For the new study, the researchers used multiple historical data sets and modelled simulations to analyse April temperatures from the past century and their relationship to both El Niño years and the long-term progression of global warming. They found that just about all extreme Aprils occurred in El Niño years.
The reason likely has to do with El Niño's tendency to produce temporary drought-like conditions in Southeast Asia, the researchers suggest. Changes in the distribution of heat in the Pacific Ocean during El Niño years can alter atmospheric patterns throughout the region. The researchers note that post-Niño Aprils are typically associated with both reduced rainfall and cloud cover in mainland Southeast Asia.
The analysis also suggests that climate change has been making these April extremes more likely to occur over time. And, according to Thirumalai, it also tends to make these extremes even more intense than they would be otherwise.
"El Niño tends to prime this region for extremes, but global warming makes them worse," he said. 2016 is a prime example. It may still have qualified as an extreme event without the influence of climate change, but it's likely it would not have been as severe.
As it is, continued warming over time is only expected to increase the likelihood of these events in the future. According to Thirumalai, April extremes are occurring more and more frequently, and the analysis indicates that this is thanks to steady warming over the past few decades, an effect that will continue into the future.

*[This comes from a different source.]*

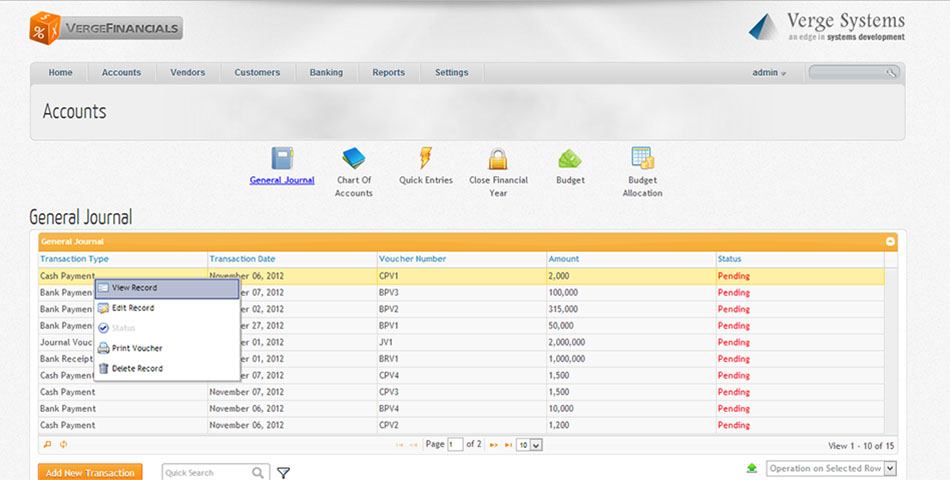Screen dimensions: 950x480
Task: Open the admin user dropdown
Action: tap(768, 73)

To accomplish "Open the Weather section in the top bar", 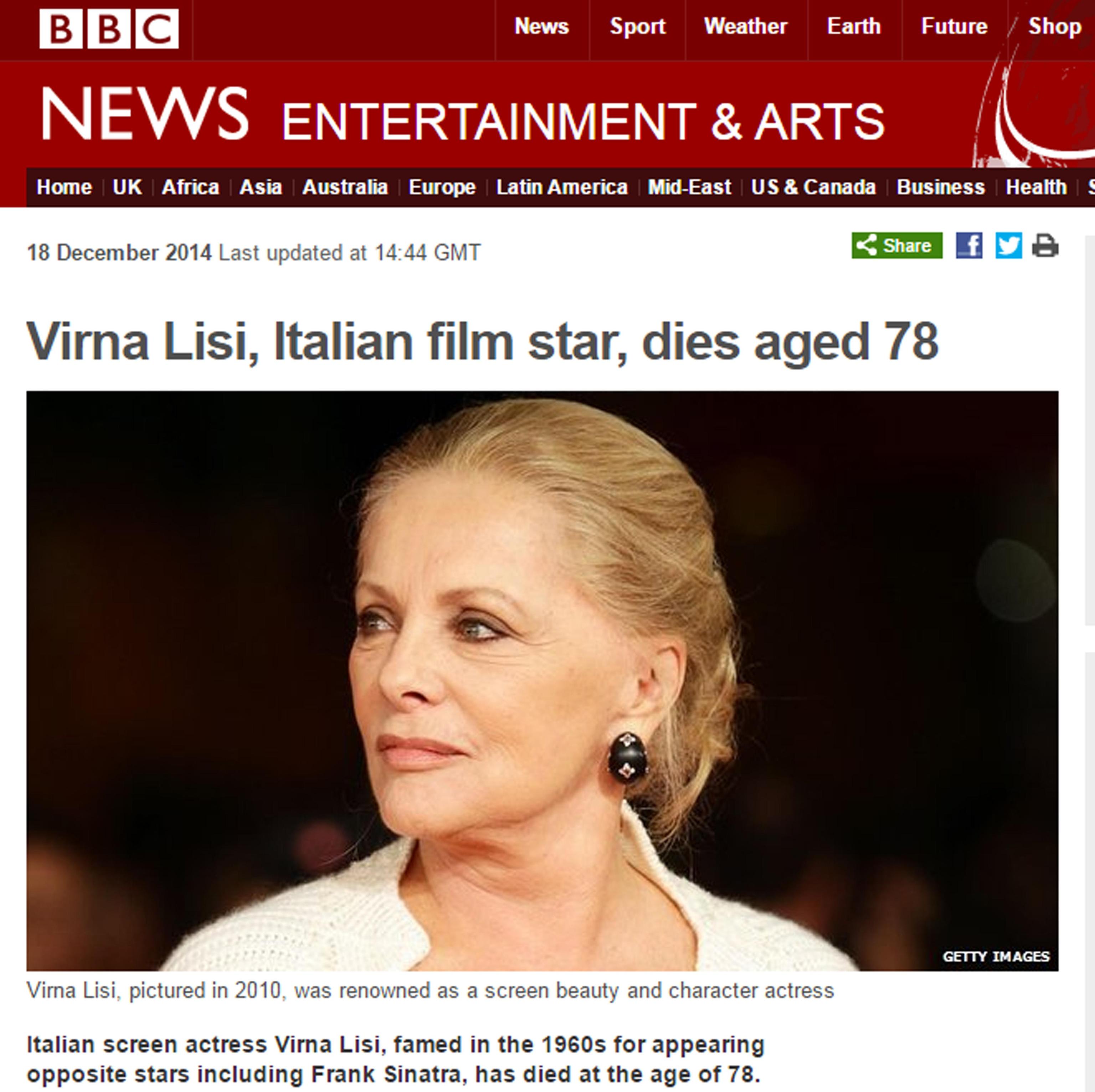I will point(745,27).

Because of the strong connection between April temperatures and El Niño, the authors suggest that scientists may be able to better predict extreme events in advance through closer monitoring of factors, such as sea surface temperatures, which can help them see strong El Niño events coming. But Otto, the University of Oxford scientist, cautioned that this method might become less reliable as the planet continues to heat up and the influence of global warming on extreme Southeast Asian temperatures catches up to that of El Niño.
"In the past you needed El Niño to have extreme events like this," she said. "In the future this is not necessarily true."